In short, following Max Ophüls' sleight-of-hand waltzes, Mr. Wright and playwright/screenwriter Tom Stoppard set most of Anna Karenina's action inside an opulent theatre where the camera swirls about as the theatre's décors change in front of us from a restaurant to a Moscow park. The metaphor, openly taken from Shakespeare's "all the world's a stage", is obvious: society as role-playing where everyone is ready and willing to play its part - except for Anna, banging fiercely against the walls of the puppet theatre she feels herself trapped in.
Obvious the metaphor may be, but there's a certain grandiose (and very English) bravado in the way Mr. Wright (who has always had a deft hand with sweeping pans and never saw a tracking shot he didn't like) deals with it: by staging the whole thing as an elaborately choreographed social ballet, underlined by Sidi Larbi Cherkaoui's stylized dances, the actors, sets and camera gliding across the sets seamlessly, everyone swept along in a swooning arc of emotion. It's much better than it sounds like, believe me, since Tolstoi's mosaic of love both free of and tethered to social constraints is strong enough to uphold pretty much everything you want to throw at it.
But by themselves Mr. Wright's bravura staging and Mr. Stoppard's measured adaptation might fall prey to shallowness, style over substance; such an approach rises or falls on its cast and it's there that the casting of Ms. Knightley and Aaron Taylor-Johnson lets the side down. Both actors struggle valiantly with the demands of the roles, but against the obvious evidence that they're both too young to be fully convincing - Ms. Knightley is simply not mature enough to be Anna, and Mr. Taylor-Johnson is simply too boyish to exude Vronsky's man-about-town seduction. Intriguingly, the casting of such young actors does suggest an innocence about their relationship that gives an added layer to the roleplay conceit, but also undermines the parallel love story between rural landowner Levin (Domhnall Gleeson) and Muscovite society girl Kitty (Alicia Vikander), whose own innocence and restraint is an important contrast to Anna and Vronsky's passionate abandon.
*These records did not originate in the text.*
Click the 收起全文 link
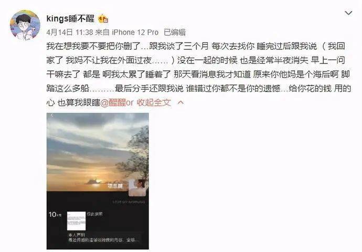The height and width of the screenshot is (252, 362). click(154, 102)
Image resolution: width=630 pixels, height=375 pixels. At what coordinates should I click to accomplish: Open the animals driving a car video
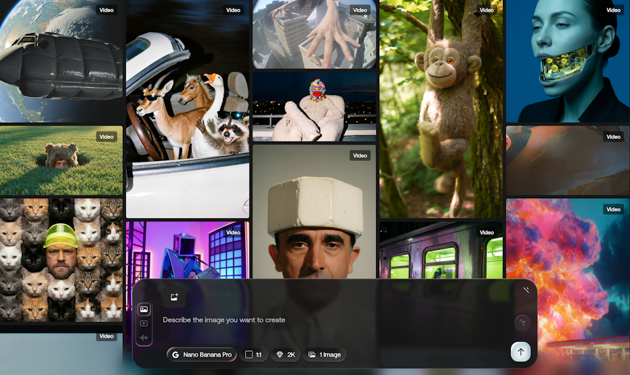[188, 113]
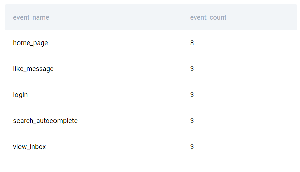Select the login event name cell
300x172 pixels.
tap(20, 95)
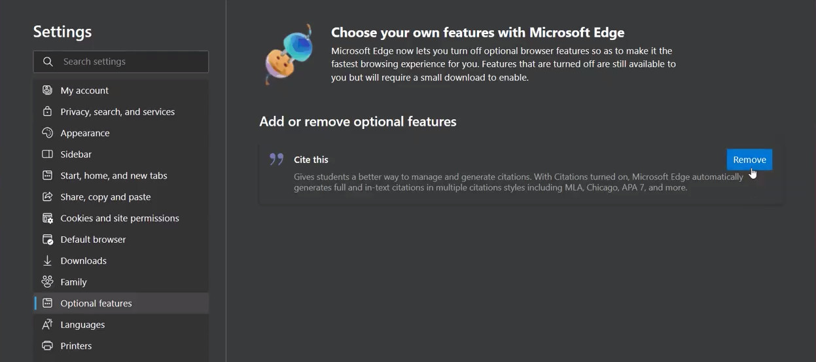The image size is (816, 362).
Task: Click the Downloads arrow icon
Action: click(47, 261)
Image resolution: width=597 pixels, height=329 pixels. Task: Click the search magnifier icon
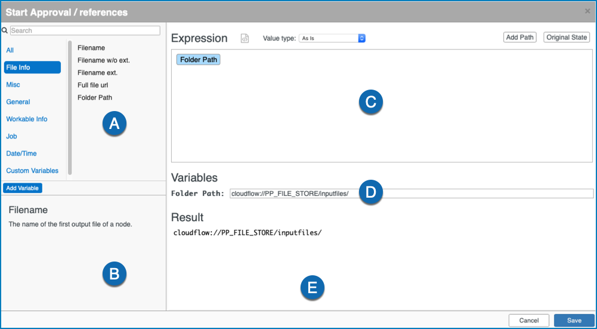pos(5,30)

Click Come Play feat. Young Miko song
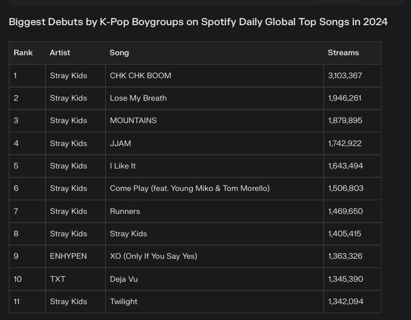point(190,188)
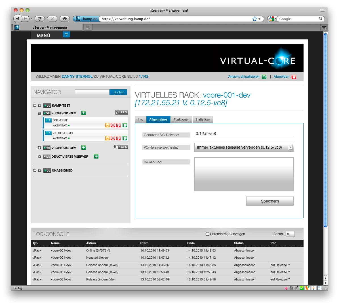Click the bookmark star in the address bar
This screenshot has height=306, width=339.
tap(254, 18)
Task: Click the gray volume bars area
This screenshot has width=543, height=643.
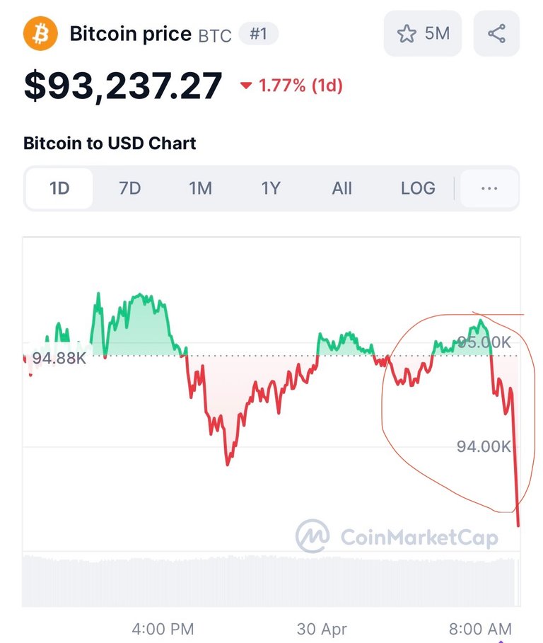Action: coord(271,581)
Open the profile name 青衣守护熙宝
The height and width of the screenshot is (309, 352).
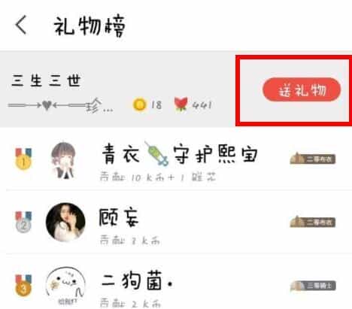pos(180,154)
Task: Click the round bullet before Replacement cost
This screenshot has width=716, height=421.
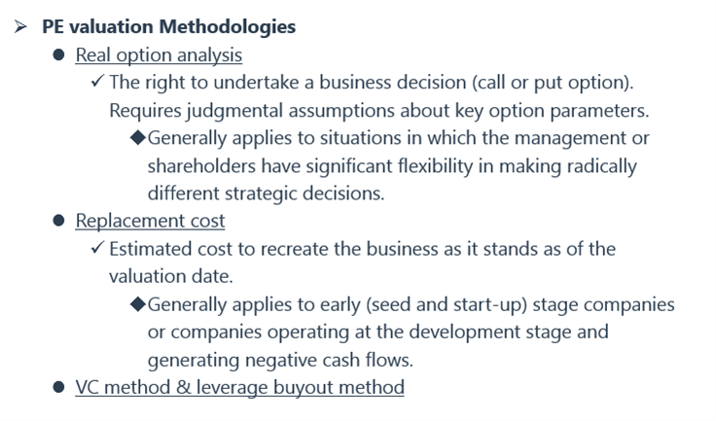Action: [58, 222]
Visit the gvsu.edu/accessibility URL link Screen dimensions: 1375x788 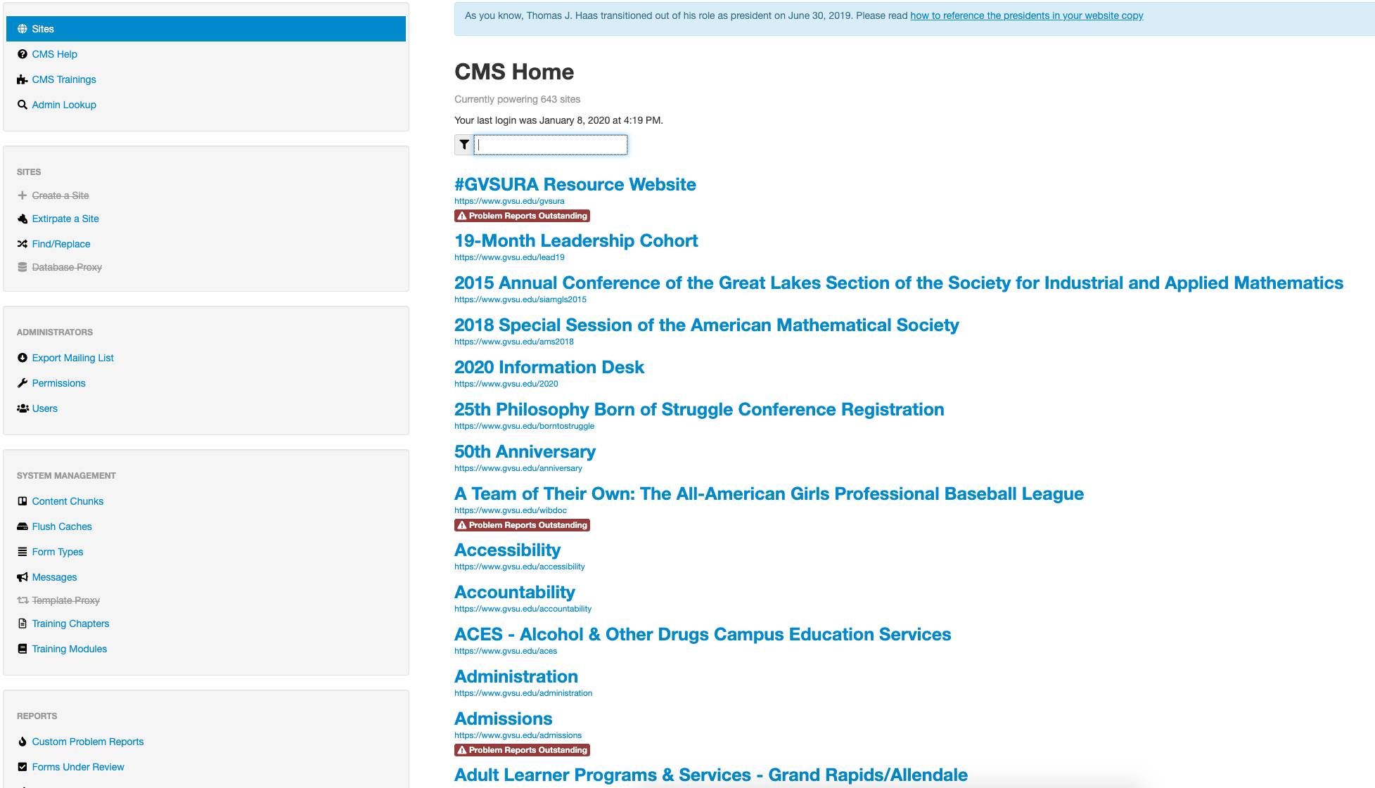[x=519, y=567]
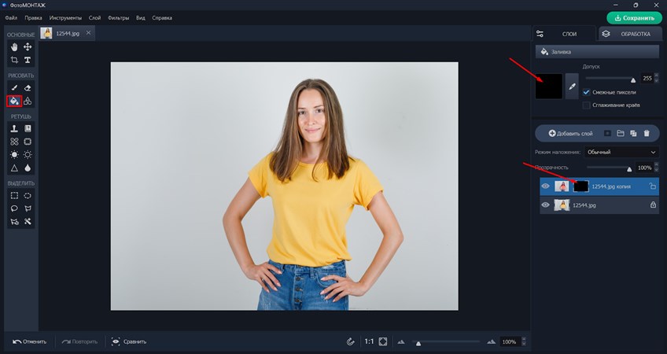Open the Режим наложения dropdown
Screen dimensions: 667x354
(621, 152)
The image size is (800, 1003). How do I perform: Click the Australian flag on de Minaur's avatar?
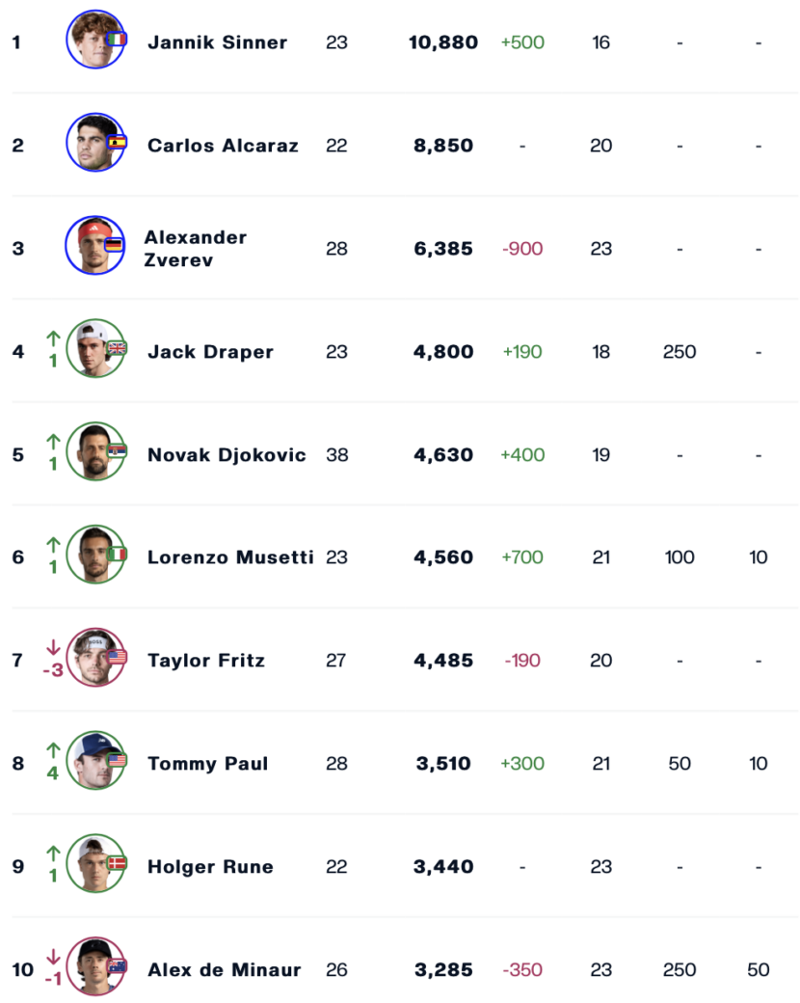pyautogui.click(x=117, y=966)
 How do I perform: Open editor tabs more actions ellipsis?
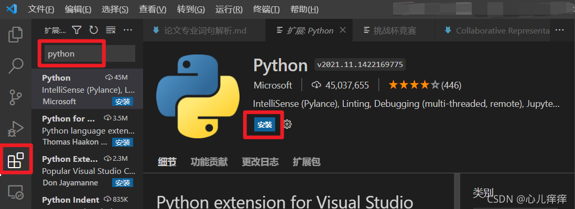click(559, 30)
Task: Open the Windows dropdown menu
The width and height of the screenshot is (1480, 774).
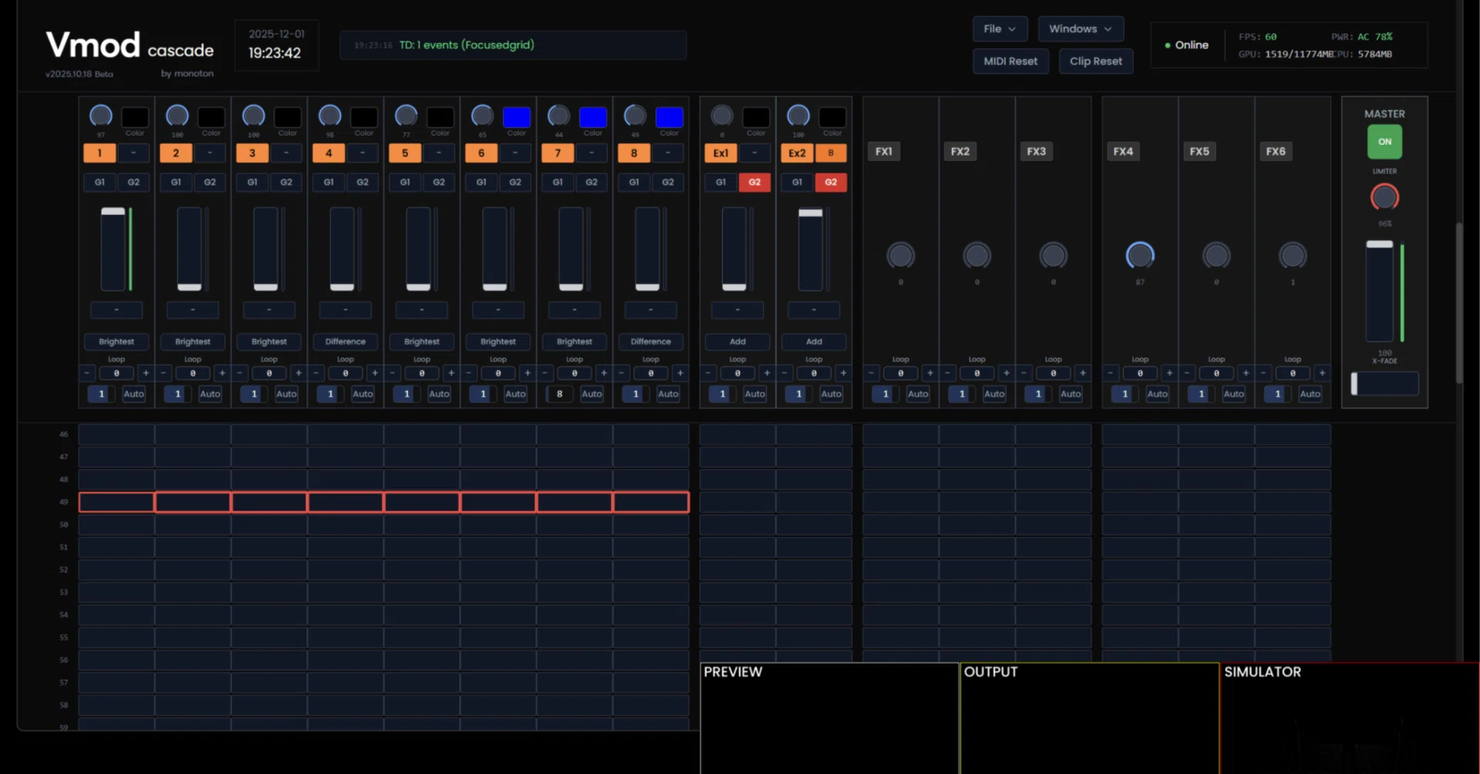Action: [1080, 29]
On balance, with such a stylized staging, it's on the actors that falls the need to give heft, weight and empathy to the production - and if all of the cast performs impressively (none more so than an unrecognisably subdued Jude Law as the put-upon Karenin), it's clear that asking Ms. Knightley and Mr. Taylor-Johnson to anchor the film may be asking too much. Still, let's give due credit to a production that definitely does not go the usual posh heritage cinema way, shall we?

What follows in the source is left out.